*PASSAGE SHOWN*.
# Guppy Foods



## GalGuppy (May 4, 2012)

Hello, what can I feed my guppies besides flakes. I heard bloodworms, but what about mosquito larvae. Mosquito seems kind of dangerous to me. And do you get it outside, if so couldn't they make guppies ill? Anyway what fruits and veggies can I feed my guppies as a sometimes treat? I don't want to overfeed them. Thanks!


----------



## ArtyG (Jun 29, 2011)

Guppies will eat flakes enthusiastically every day all their lives. I have thousands of them cranking out babies to feed my angels and cichlids. Any frozen brine shrimp, bloodworms, daphne, etc. will be relished happily. Feeding mosquitos is a great idea as long as you make sure they are all being eaten and not ending up buzzing around your house. Mosquitos make lousy pets. And no, they won't make your gupps sick. Truth is, even though I primarily am breeding gupps for food they are so attractive and easy I do enjoy them for their other qualities as well. I picked up some male "Endlers" today and I am going to try to make something new!

*TASK INSTRUCTIONS*. In the guppy food thread, what does ArtyG mainly breed guppies for?

*DATA SECTION*.
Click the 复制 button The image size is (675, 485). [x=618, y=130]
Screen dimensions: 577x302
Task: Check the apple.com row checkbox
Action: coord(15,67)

*ANSWER FOR THIS EXERCISE*. As food for ArtyG's angels and cichlids.